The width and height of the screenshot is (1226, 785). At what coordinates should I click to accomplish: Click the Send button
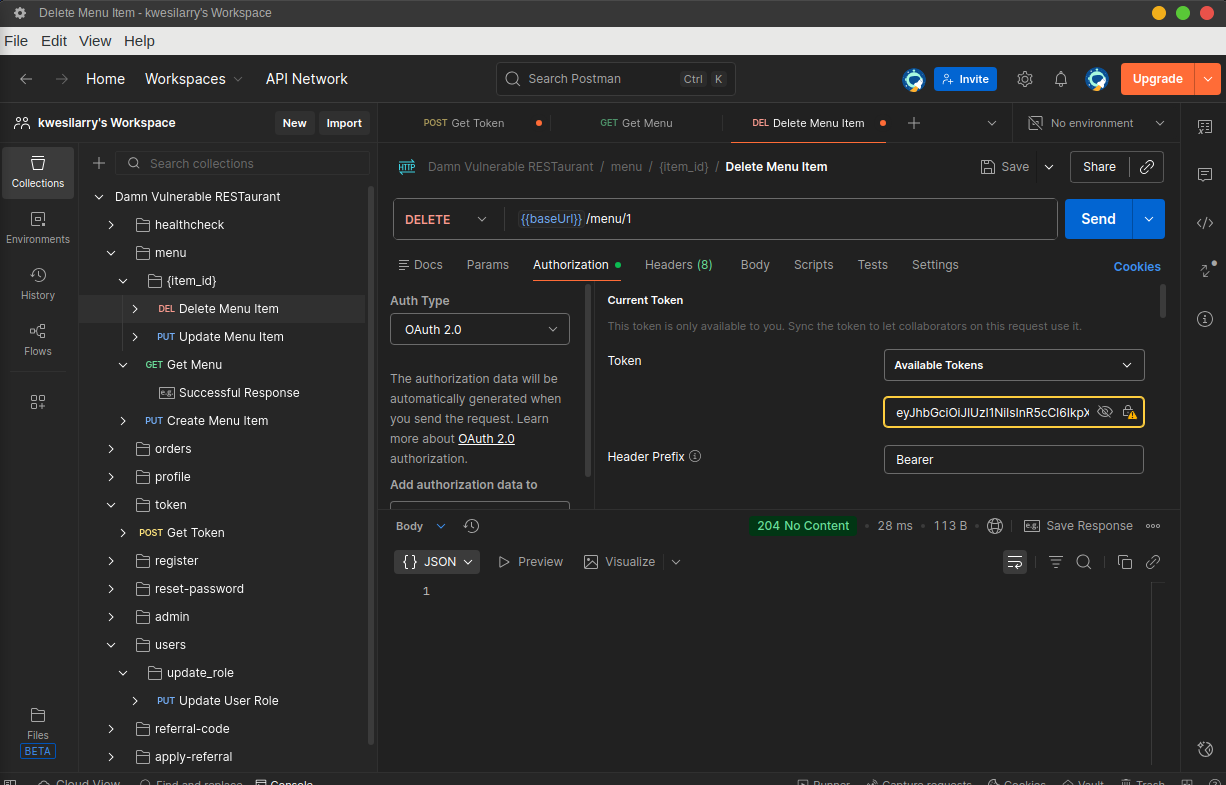tap(1098, 219)
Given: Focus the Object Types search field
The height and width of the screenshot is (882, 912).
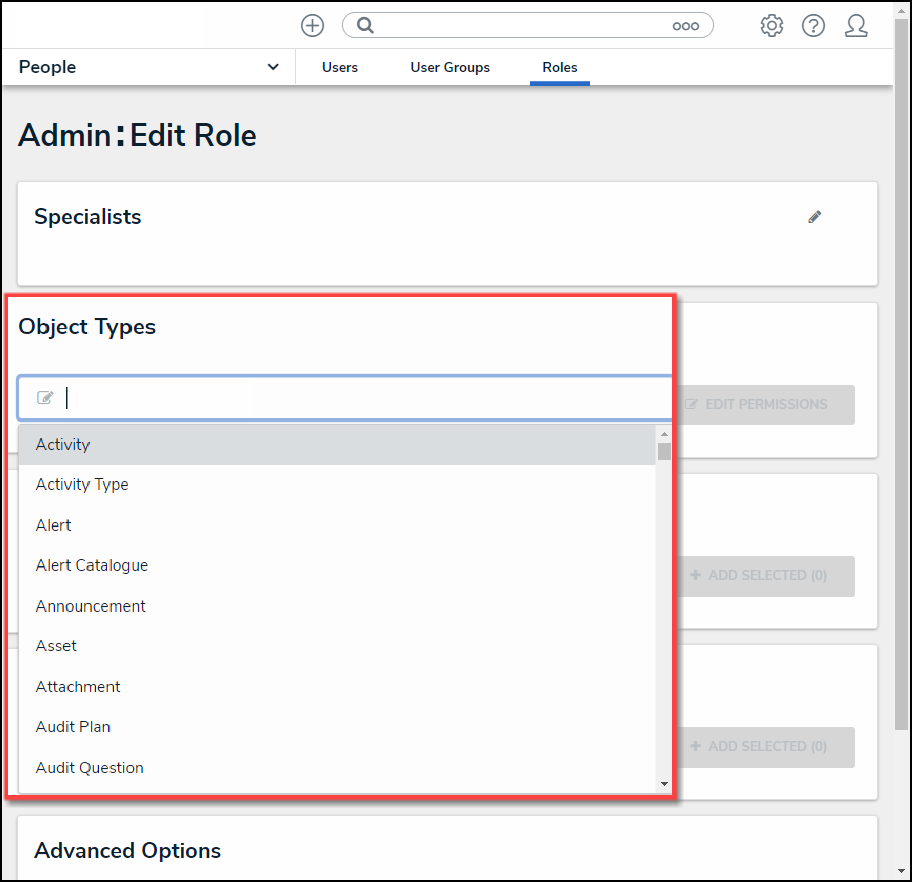Looking at the screenshot, I should tap(360, 398).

|---|

What you give back must match the material above exactly, minus its pictures.

The width and height of the screenshot is (1226, 785). At what coordinates should I click to accomplish: Click the Send button
tap(1098, 219)
Given: Focus the Object Types search field
The height and width of the screenshot is (882, 912).
Looking at the screenshot, I should tap(360, 398).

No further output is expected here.